- _Set exercise_: Reproduce verbatim the items below, from the line with "GUSTAVO FELIPE ABREU" to the line with "14ª (249, 261)", including both of those lines.

----------

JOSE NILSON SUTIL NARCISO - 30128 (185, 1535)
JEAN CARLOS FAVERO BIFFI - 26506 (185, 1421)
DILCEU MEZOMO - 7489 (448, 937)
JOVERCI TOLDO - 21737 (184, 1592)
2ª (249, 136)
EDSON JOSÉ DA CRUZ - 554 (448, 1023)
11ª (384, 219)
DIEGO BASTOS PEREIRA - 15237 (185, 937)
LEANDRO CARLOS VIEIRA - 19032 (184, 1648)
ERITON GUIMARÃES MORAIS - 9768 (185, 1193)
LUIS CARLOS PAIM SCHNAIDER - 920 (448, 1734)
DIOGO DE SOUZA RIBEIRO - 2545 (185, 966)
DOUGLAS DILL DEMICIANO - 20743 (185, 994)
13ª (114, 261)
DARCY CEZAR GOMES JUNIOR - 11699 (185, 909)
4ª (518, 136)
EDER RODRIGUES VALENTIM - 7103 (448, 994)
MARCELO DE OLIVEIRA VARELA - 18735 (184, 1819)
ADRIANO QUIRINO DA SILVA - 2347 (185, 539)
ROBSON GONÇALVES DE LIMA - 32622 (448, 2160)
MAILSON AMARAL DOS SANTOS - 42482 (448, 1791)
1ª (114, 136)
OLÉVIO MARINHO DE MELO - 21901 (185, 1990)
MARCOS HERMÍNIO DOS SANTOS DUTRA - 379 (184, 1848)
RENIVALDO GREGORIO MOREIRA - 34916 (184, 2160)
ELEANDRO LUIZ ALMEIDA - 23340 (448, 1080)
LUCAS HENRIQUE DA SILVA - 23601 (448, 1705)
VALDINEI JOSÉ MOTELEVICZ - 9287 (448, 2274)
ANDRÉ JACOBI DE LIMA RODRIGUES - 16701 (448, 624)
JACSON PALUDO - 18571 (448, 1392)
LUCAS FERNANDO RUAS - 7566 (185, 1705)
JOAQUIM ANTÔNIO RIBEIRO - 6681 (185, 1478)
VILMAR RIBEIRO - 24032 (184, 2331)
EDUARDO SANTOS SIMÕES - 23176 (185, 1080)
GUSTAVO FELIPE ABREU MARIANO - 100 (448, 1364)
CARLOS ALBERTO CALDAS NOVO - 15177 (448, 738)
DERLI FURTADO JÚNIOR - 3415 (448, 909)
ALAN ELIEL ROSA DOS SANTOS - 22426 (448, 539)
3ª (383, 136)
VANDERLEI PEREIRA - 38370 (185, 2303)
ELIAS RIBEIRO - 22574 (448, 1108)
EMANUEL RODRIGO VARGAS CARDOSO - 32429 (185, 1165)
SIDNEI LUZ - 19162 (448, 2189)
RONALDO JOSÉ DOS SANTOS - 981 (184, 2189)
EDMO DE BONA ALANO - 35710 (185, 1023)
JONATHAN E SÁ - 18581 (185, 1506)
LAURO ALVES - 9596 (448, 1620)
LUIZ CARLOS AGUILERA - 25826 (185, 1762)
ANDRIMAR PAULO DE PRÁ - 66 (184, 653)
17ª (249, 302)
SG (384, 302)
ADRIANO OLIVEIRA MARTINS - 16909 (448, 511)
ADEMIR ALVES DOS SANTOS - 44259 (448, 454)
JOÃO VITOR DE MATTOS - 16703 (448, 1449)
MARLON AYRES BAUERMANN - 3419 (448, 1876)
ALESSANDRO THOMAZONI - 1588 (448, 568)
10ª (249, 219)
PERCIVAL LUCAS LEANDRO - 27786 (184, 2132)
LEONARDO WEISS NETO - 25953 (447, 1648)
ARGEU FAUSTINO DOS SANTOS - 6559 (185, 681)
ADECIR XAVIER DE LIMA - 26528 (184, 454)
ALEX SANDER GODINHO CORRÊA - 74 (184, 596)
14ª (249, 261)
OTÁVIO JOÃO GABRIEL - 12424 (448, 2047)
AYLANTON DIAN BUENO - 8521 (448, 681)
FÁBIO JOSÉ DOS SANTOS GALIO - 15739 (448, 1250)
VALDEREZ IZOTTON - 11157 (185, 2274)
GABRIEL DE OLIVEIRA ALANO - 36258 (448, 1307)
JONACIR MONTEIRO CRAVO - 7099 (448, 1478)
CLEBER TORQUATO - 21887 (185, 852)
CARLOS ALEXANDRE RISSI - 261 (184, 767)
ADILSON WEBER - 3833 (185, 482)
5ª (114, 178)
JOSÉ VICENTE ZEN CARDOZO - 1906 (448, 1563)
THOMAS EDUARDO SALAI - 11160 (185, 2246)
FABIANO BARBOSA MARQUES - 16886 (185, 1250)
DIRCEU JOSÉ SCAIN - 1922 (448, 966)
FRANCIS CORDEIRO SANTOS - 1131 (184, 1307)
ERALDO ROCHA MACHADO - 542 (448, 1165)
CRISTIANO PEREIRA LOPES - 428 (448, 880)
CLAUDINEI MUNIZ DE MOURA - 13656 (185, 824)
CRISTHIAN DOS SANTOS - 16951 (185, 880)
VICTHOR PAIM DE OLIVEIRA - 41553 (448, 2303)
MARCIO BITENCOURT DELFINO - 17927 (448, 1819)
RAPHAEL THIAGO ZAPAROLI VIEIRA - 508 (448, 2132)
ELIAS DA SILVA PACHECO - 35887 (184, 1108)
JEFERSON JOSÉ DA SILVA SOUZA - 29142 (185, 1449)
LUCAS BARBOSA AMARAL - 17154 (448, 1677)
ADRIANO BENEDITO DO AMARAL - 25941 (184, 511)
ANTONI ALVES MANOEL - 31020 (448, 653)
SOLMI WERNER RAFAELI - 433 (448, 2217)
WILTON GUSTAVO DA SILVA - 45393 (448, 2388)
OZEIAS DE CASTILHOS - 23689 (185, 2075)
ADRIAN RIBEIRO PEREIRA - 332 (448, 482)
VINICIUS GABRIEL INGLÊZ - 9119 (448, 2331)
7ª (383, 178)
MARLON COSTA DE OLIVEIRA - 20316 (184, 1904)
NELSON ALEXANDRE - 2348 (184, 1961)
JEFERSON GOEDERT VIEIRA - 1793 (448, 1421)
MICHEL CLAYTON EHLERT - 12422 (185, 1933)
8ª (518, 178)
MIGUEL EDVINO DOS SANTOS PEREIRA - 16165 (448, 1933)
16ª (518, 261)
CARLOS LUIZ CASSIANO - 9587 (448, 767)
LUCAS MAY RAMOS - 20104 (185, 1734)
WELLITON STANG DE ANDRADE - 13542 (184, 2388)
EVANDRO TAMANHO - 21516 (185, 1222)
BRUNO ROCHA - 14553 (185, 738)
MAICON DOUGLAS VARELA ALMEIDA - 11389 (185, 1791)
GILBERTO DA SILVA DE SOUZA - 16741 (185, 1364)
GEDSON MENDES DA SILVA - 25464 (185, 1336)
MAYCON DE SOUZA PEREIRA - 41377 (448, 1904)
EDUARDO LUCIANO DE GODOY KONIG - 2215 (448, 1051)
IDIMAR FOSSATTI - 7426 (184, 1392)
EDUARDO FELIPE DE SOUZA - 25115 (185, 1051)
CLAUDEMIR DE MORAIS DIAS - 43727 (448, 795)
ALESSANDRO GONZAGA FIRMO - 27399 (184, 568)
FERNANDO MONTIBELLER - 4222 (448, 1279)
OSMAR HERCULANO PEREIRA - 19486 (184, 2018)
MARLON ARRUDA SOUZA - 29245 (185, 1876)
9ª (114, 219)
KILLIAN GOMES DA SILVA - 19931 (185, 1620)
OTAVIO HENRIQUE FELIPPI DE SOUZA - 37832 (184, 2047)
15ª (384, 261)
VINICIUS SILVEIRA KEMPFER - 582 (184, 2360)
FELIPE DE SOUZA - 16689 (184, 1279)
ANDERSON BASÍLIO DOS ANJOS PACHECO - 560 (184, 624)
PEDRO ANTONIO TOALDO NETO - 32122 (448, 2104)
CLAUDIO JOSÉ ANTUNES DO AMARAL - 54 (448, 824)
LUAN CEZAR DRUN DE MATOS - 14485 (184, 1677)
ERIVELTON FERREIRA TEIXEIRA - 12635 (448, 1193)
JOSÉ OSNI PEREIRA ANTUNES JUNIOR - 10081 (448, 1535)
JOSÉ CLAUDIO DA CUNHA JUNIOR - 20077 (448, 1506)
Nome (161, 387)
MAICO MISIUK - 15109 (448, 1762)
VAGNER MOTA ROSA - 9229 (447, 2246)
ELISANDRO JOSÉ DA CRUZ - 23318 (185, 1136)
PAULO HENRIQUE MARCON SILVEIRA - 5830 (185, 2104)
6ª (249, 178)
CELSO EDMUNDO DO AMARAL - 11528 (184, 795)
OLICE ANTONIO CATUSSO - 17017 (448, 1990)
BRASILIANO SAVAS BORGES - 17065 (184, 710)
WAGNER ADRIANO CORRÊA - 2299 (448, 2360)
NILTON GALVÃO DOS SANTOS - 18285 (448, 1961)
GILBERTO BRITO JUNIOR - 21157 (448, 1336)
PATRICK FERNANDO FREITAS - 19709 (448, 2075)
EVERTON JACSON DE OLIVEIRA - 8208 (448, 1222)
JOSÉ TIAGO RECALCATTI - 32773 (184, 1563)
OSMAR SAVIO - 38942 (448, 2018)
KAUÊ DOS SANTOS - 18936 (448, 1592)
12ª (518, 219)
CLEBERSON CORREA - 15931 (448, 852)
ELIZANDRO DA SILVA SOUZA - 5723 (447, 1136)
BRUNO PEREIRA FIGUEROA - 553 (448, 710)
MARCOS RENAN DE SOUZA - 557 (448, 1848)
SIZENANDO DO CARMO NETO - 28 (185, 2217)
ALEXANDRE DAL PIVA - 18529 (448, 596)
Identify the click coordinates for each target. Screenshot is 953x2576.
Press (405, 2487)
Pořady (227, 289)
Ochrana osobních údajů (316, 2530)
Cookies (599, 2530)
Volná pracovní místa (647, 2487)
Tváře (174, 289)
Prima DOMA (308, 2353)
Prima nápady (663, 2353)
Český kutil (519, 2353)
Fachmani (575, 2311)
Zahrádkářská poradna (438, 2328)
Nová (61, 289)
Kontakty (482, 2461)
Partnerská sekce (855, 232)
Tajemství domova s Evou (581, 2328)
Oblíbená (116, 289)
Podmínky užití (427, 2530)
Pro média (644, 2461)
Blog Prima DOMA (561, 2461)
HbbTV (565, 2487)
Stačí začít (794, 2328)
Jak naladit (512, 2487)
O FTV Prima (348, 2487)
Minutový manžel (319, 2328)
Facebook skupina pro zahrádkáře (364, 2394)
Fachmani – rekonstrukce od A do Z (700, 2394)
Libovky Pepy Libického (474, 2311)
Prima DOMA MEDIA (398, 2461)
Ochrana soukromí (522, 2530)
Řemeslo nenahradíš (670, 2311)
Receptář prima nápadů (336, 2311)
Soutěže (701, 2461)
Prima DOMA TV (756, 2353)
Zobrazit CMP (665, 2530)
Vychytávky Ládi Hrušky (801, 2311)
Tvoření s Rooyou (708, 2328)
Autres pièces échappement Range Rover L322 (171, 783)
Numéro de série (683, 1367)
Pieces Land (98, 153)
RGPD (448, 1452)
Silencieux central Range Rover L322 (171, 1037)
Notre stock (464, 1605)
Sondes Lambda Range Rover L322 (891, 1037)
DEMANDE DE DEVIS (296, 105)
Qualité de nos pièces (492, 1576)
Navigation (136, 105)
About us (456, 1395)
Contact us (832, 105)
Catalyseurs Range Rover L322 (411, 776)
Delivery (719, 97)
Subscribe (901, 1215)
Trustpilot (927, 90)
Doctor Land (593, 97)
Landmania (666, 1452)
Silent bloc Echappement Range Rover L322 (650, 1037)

----------

- _Answer in full_:
GUSTAVO FELIPE ABREU MARIANO - 100 (448, 1364)
CARLOS ALBERTO CALDAS NOVO - 15177 (448, 738)
DERLI FURTADO JÚNIOR - 3415 (448, 909)
ALAN ELIEL ROSA DOS SANTOS - 22426 (448, 539)
3ª (383, 136)
VANDERLEI PEREIRA - 38370 (185, 2303)
ELIAS RIBEIRO - 22574 (448, 1108)
EMANUEL RODRIGO VARGAS CARDOSO - 32429 (185, 1165)
SIDNEI LUZ - 19162 (448, 2189)
RONALDO JOSÉ DOS SANTOS - 981 (184, 2189)
EDMO DE BONA ALANO - 35710 (185, 1023)
JONATHAN E SÁ - 18581 (185, 1506)
LAURO ALVES - 9596 (448, 1620)
LUIZ CARLOS AGUILERA - 25826 (185, 1762)
ANDRIMAR PAULO DE PRÁ - 66 (184, 653)
17ª (249, 302)
SG (384, 302)
ADRIANO OLIVEIRA MARTINS - 16909 (448, 511)
ADEMIR ALVES DOS SANTOS - 44259 (448, 454)
JOÃO VITOR DE MATTOS - 16703 (448, 1449)
MARLON AYRES BAUERMANN - 3419 (448, 1876)
ALESSANDRO THOMAZONI - 1588 (448, 568)
10ª (249, 219)
PERCIVAL LUCAS LEANDRO - 27786 (184, 2132)
LEONARDO WEISS NETO - 25953 (447, 1648)
ARGEU FAUSTINO DOS SANTOS - 6559 (185, 681)
ADECIR XAVIER DE LIMA - 26528 (184, 454)
ALEX SANDER GODINHO CORRÊA - 74 (184, 596)
14ª (249, 261)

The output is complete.